As described above, by using the distance detecting section as in the present embodiment, it is possible to accurately recognize the level of the wheel speed signal whether the wheel speed signal is an analog signal or a digital signal. it can. Therefore, by using the distance detection unit of the present embodiment, it is possible to convert the input signal into a pulse signal without using a changeover switch and using either an analog signal or a digital signal as an input signal. it can.

[Brief description of the drawings]

FIG. 1 is a diagram illustrating a schematic configuration of a navigation device according to a first embodiment of the present invention.

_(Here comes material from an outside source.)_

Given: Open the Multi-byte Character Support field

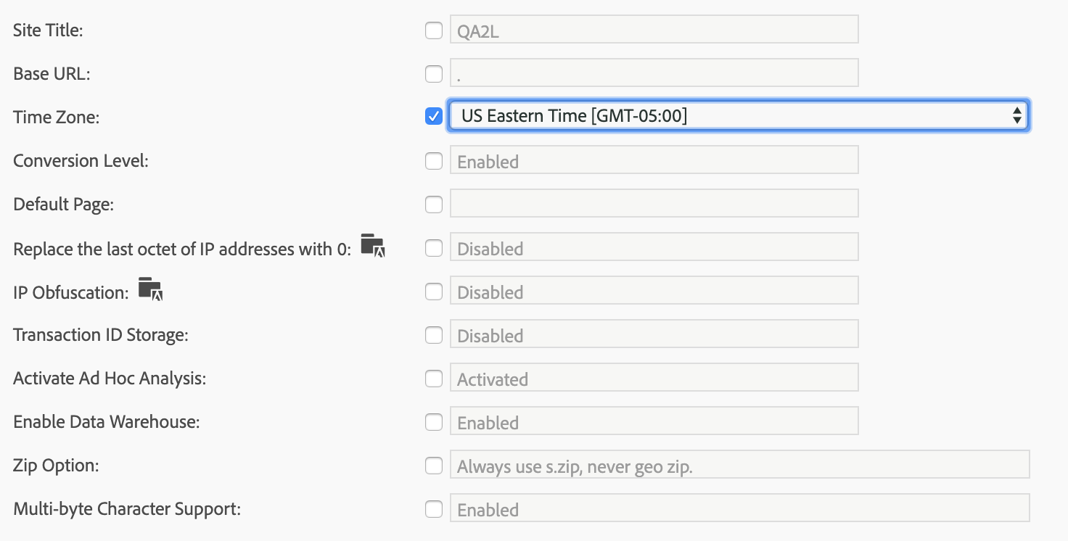Looking at the screenshot, I should pos(740,508).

FIG. 2 is a diagram illustrating a circuit configuration of a distance detection unit illustrated in FIG. 1;

FIG. 3 is a diagram showing an input waveform, a coupling unit waveform, and an output waveform when a wheel speed signal is an analog signal and a digital signal, respectively.

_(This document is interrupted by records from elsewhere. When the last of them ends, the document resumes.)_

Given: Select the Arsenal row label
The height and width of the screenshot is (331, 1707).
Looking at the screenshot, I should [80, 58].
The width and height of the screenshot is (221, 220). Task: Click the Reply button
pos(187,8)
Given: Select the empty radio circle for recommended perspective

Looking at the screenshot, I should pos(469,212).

FIG. 4 is a diagram showing the difference between input and output waveforms in the case of a digital signal and an analog signal respectively by a conventional digital vehicle speed pulse processing circuit unit.

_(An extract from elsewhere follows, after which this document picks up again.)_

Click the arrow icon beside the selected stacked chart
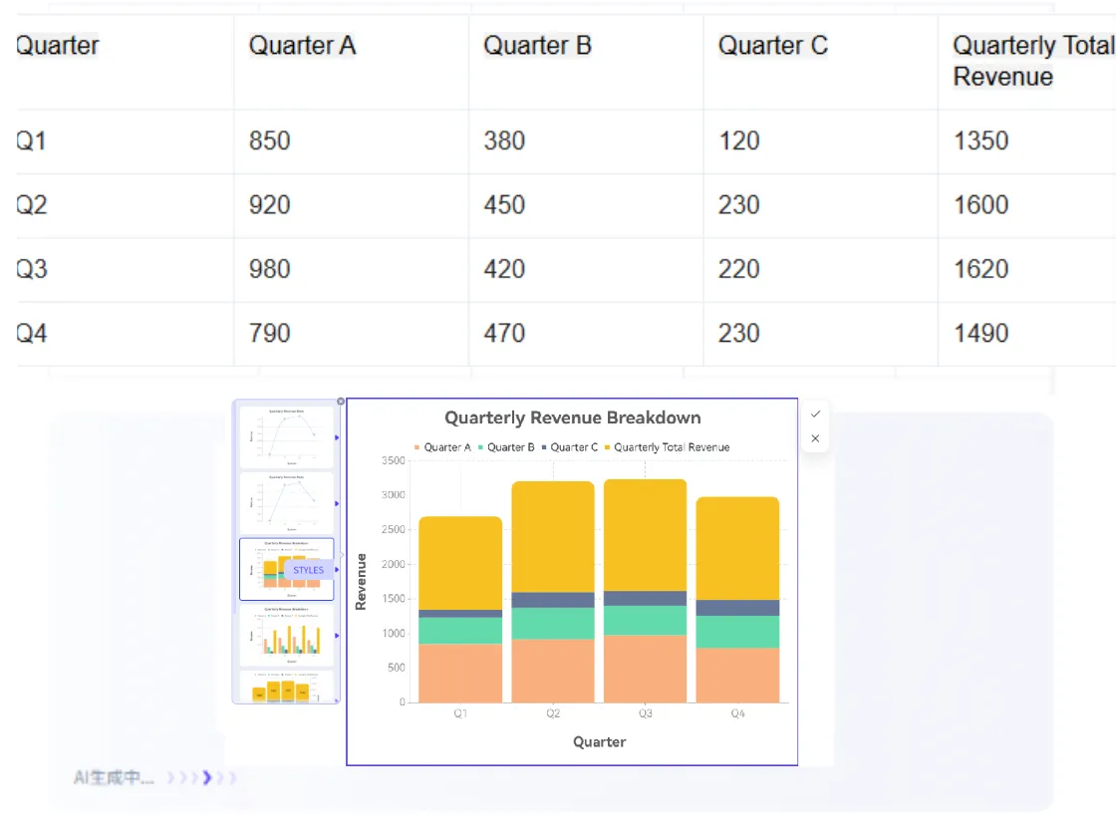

FIG. 5 is a diagram showing a block configuration of a distance detection unit provided in a conventional navigation device.

[Explanation of symbols]

DESCRIPTION OF SYMBOLS 1 ... Position detector, 9 ... Control part, 12 ... Distance detection part, 25
... coupling capacitors, 28 to 30 ... inverter circuits, 32 ... buffer circuits.

Claims (5)

[Claims] 1. A signal processing circuit configured to receive one of an analog signal and a digital signal as an input signal and perform level recognition of the input signal by comparing the input signal with a predetermined threshold level. A coupling capacitor (25) for performing level conversion of the input signal, by coupling the input signal with the coupling capacitor, and comparing the input signal after coupling with the threshold level, A signal processing circuit for both analog signals and digital signals, which performs level recognition of the input signal. 2. The coupling capacitor according to claim 1, wherein said coupling capacitor performs level conversion so that an upper limit or a lower limit of the amplitude of said input signal becomes zero.
4. A signal processing circuit for both analog and digital signals according to claim 1. 3. The signal processing circuit according to claim 1, wherein the threshold level is formed by a buffer circuit. 4. A semiconductor device comprising first and second resistances (26, 27) connected between a power supply and a ground potential point, wherein the first and second resistances and the coupling capacitor are connected between the first and second resistances. The signal processing circuit according to any one of claims 1 to 3, wherein the signal processing circuit is used for both an analog signal and a digital signal. 5. The signal processing circuit according to claim 1, wherein the input signal is a wheel speed signal sent from a wheel speed sensor, and the wheel speed signal is defined as the threshold level. A signal processing circuit for a navigation device, wherein a level of the wheel speed signal is recognized by comparing.